I got this list from About.com

“Very, quite, rather, somewhat, more, most, less, least, too, so, just, enough, indeed, still, almost, fairly, really, pretty, even, a bit, a little, a lot, a good deal, a great deal, kind of, sort of.”

Edit for qualifiers

I won’t tell you to get rid of all qualifiers – certainly not in normal conversation or Facebook posts or blogs. But do an “editing/find” on your manuscript – I’ll bet you could get rid of a great deal of the pretty little qualifiers that you kind of don’t need.

What qualifiers do you tend to overuse?

Photo – Prettygirlsmama, Photobucket.com


Filed under Editing & Proofreading

16 responses to “Let go of the lame qualifiers

  1. I have to watch this because I write “southern fiction” (and appalachian fiction) and boy do we like some of those qualifiers in our language! 😀 – so, I sprinkle them in there “with intent” — but, knowing what they are, I can “bend or break the rules” with that intent. Still, sometimes I catch myself auto-writing some of those 😀
    (thank you for the mention!)

    • I am guilty of using these too much as well. Good topic.
      Randy Mitchell

    • Your books are delightful with all the Southern qualifiers. Your fiction wouldn’t be the same without them! I find myself writing with a lot of qualifiers when I’m “in the zone.”

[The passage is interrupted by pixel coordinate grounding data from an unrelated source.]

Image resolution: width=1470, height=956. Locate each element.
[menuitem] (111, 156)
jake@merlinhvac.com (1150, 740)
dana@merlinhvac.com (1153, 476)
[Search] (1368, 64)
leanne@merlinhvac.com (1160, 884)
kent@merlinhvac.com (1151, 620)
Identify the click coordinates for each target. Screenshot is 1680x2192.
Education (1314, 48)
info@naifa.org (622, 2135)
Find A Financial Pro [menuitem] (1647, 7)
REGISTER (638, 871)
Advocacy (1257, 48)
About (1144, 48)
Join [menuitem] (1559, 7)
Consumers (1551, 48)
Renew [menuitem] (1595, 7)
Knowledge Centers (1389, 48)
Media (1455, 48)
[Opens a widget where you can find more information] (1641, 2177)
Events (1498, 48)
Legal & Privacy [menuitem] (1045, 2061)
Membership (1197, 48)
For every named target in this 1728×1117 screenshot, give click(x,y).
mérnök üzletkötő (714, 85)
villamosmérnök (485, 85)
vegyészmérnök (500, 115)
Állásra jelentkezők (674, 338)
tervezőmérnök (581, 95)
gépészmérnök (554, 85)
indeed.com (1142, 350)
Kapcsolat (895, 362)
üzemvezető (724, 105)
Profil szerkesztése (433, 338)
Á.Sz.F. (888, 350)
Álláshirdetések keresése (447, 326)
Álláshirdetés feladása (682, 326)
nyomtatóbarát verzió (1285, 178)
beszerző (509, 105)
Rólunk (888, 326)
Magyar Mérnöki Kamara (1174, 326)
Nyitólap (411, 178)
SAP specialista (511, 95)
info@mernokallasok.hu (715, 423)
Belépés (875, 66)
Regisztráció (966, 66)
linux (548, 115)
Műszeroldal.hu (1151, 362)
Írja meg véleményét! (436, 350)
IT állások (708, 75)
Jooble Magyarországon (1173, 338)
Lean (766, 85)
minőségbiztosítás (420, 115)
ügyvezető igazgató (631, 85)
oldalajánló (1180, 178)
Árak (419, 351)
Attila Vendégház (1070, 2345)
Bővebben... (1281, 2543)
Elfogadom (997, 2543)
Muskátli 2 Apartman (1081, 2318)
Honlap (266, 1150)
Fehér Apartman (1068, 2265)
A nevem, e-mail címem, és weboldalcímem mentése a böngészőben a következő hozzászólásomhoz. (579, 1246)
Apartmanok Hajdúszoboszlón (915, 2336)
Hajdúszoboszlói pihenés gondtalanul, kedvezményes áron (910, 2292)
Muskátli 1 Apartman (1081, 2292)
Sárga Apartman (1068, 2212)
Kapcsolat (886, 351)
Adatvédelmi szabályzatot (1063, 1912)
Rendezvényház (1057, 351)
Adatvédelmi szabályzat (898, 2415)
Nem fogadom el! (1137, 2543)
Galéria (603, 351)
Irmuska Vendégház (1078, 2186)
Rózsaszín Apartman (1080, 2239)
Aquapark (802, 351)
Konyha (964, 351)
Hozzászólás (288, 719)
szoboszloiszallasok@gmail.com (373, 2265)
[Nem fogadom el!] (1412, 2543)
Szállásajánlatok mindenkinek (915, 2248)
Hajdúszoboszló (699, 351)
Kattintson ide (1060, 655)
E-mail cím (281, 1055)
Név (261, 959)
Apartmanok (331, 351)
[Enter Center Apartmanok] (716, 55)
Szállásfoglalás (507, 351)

    • Hmmm, Kathryn, I’d think “Southern” and “Appalachian” in that context would be strong qualifiers, not weak ones since they serve a clear identifying purpose. What say you, Karen?

      • Honestly, with Kathryn Magendie’s books, I’d not change a word. Her books are AWESOME. All of them, “must read.”

        “Southern” and “Appalachian” give a certain feel to some of Kat’s books. I don’t like to hole up books into certain genres because each well-written book has many genres. Bottom line – read Kat. Her writing – along with King, Verne, and many others – are the must reads of any genre, any time.

  2. Karen,
    Thanks for the great reminder. I call these helper words. I wish Microsoft had an adverb eliminator feature. Thanks again.

  3. Robin G. Miller

    I love Kathryn’s book. I have it with me when ever I am writing. I am a retired teacher and I still need all the help I can get. If anyone is like me they tend to slip into bad habits and slang talk. Good post.

  4. I slip easily – when I’m writing – I just let it flow. Slang is okay, that’s what makes a novel feel more real. If that’s your voice, let it sing!

  5. Fantastic piece, Karen! I know you find lots of these when you edit my work, and I don’t know why I haven’t thought to do searches for them. I DO search for the words “that” and “thing” (as in things, something…) which are also weak or unnecessary words.

    I love it when you’re writing about writing and word usage (your expertise)! I can say from firsthand experience that you are an outstanding editor. You always may my writing look so much better than it would otherwise!

    • Ah, go on now. You humble me. I just know lots of stuff from reading, editing, proofreading…Every time I read and edit, I learn new writing techniques. I also learn that even I need an editor – Shawn MacKenzie is my editor and she is awesome.

  6. Oh I think this post is very nice, so well-written, and pretty well sums up what we need to watch for. Whee, did I have fun ‘qualifying’ myself?

    You’re great to remind us all to NOT use words like ‘very,’ or ‘pretty much,’ or ‘so,’ any word that just doesn’t need to be there (like ‘for’ at the end of a sentence!). I teach creative writing classes, and this rule is the one that surprises my students the most. They just never really think about them (uh oh, ‘just’ and ‘really’ are no nos.


  7. We are thinking along the same lines, Karen, for future blog posts! I use “really” and “just” “far too” often…I think I’m getting the drift!! Now I need to locate the find/editing tab…

  8. I often use “just” in first drafts. I try to get rid of them (they start to echo with me after a while). But sometimes you just need a “just.”